Mientras las fábricas españolas intentan mantener sus niveles de producción, las cifras hablan por sí solas: el año pasado, en el país se ensamblaron casi 2,3 millones de vehículos, lo que representa una caída de casi el 4% respecto al año anterior. Para comparar, a principios de los 2000, España fabricaba más de 3 millones de coches al año. El principal centro de producción sigue siendo la planta de Vigo, donde cada día salen miles de vehículos de la línea de montaje, pero incluso gigantes como este sienten la presión de nuevos competidores.
El salto de Marruecos
En muy poco tiempo, Marruecos ha pasado de ser un actor marginal a convertirse en uno de los protagonistas clave del sector automovilístico mundial. Este cambio se hizo especialmente evidente cuando el grupo Stellantis anunció el traslado del ensamblaje de la nueva generación del Citroën C4 a la planta de Kenitra. Esta decisión no solo es simbólica, sino también estratégica: ahora, la fábrica marroquí se consolida como un polo de inversiones y tecnología.
Los expertos destacan que la industria marroquí ya no se limita a fabricar modelos económicos. En el país se desarrollan con éxito proyectos de vehículos eléctricos, y en ciertos casos, el nivel de localización de componentes supera el 69%. Las autoridades han fijado un objetivo ambicioso: alcanzar el 80%, lo que permitirá una integración aún mayor en las cadenas globales de suministro.
Nuevos horizontes
Marruecos no solo incrementa su producción: el país se ha convertido en el mayor fabricante de automóviles de pasajeros en África y se acerca de forma decidida al millón de unidades anuales. El alcance de las exportaciones impresiona: más de 75 países reciben vehículos ensamblados en plantas marroquíes, siendo Europa el principal mercado de destino.
La infraestructura moderna, incluido el puerto Tanger Med, permite una logística ágil y plazos de entrega mínimos. Esto otorga a los fabricantes marroquíes una ventaja clara frente a sus competidores, especialmente ante la creciente competencia global.
Inversiones y tecnología
En los últimos años, Marruecos ha impulsado activamente la inversión en la producción de baterías para coches eléctricos. Grandes corporaciones chinas ya han firmado acuerdos para la construcción de plantas de baterías de litio, abriendo nuevas perspectivas para todo el sector. En la fábrica de Kenitra ya se produce el Citroën Ami eléctrico, y en los próximos años se prevé ampliar la gama de modelos.

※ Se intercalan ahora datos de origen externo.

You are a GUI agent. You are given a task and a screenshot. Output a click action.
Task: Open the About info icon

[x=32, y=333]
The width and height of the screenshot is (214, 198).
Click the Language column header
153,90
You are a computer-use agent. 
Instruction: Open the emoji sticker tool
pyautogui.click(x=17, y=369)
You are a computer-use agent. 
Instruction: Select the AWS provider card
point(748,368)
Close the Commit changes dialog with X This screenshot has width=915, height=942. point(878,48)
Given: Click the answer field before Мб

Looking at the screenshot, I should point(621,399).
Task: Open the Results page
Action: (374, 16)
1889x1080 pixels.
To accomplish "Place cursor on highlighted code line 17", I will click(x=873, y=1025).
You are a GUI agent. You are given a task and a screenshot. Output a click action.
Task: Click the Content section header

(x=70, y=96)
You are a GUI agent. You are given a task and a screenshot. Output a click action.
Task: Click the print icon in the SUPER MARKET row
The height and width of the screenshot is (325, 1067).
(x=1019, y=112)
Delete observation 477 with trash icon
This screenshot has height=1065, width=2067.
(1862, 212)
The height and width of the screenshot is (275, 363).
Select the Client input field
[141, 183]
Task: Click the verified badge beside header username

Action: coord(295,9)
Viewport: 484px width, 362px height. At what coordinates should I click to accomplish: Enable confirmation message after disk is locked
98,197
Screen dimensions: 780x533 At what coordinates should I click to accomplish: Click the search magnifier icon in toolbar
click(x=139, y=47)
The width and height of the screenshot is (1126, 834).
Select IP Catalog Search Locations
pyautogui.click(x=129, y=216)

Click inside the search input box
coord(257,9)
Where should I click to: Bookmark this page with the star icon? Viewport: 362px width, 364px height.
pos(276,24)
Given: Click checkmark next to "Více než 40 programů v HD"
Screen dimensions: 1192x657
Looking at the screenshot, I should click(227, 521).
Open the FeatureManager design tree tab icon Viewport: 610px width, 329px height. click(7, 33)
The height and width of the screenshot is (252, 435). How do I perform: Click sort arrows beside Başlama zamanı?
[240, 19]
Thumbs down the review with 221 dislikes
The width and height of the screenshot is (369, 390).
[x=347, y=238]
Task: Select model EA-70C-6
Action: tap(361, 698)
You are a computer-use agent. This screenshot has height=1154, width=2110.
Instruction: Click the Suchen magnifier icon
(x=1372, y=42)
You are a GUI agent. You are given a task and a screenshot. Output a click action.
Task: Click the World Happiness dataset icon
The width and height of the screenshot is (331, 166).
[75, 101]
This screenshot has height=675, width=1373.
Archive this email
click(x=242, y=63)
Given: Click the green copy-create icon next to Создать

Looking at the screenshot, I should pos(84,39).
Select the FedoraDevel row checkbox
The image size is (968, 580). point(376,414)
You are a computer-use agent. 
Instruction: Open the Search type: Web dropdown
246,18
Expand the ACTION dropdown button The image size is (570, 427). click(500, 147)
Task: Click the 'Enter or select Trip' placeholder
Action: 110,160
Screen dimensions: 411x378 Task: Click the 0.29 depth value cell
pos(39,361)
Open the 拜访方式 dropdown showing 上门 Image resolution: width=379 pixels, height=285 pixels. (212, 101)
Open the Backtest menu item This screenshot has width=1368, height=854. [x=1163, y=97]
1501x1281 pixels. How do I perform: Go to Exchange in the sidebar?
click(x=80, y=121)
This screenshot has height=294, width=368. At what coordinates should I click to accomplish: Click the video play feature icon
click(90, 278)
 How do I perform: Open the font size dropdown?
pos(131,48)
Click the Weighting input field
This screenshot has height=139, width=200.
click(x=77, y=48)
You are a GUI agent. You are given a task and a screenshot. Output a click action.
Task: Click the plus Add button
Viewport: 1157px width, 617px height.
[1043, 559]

En el país operan más de 250 proveedores internacionales de componentes automotrices, entre ellos gigantes como Lear, Yazaki y Magneti Marelli. Estas empresas suministran sistemas eléctricos complejos, asientos y otros elementos clave, lo que permite a Marruecos competir con los principales polos productivos a nivel mundial.
El dilema español
La despedida del Citroën C4 no es solo una pérdida de uno de los productos emblemáticos para España. Es una señal de alerta para toda la industria, que se ve obligada a buscar nuevas vías de desarrollo y adaptarse a un entorno cambiante. El futuro de las fábricas automotrices españolas está más en entredicho que nunca: ¿lograrán mantener su competitividad o cederán su lugar a nuevos polos de producción?
Mientras algunos expertos insisten en la necesidad de reformas y modernización urgentes, otros advierten sobre el riesgo de una mayor fuga de inversiones. Una cosa es segura: la competencia por el liderazgo en la industria automotriz apenas comienza y las apuestas son cada vez más altas.
Quizá no lo sepa, pero Stellantis es un conglomerado automovilístico internacional formado tras la fusión de PSA Group y Fiat Chrysler Automobiles. La compañía agrupa marcas como Peugeot, Citroën, Opel, Fiat, Jeep, entre otras. En los últimos años, Stellantis ha invertido activamente en el desarrollo de la movilidad eléctrica y ha ampliado su presencia en nuevos mercados, incluidos los países del norte de África.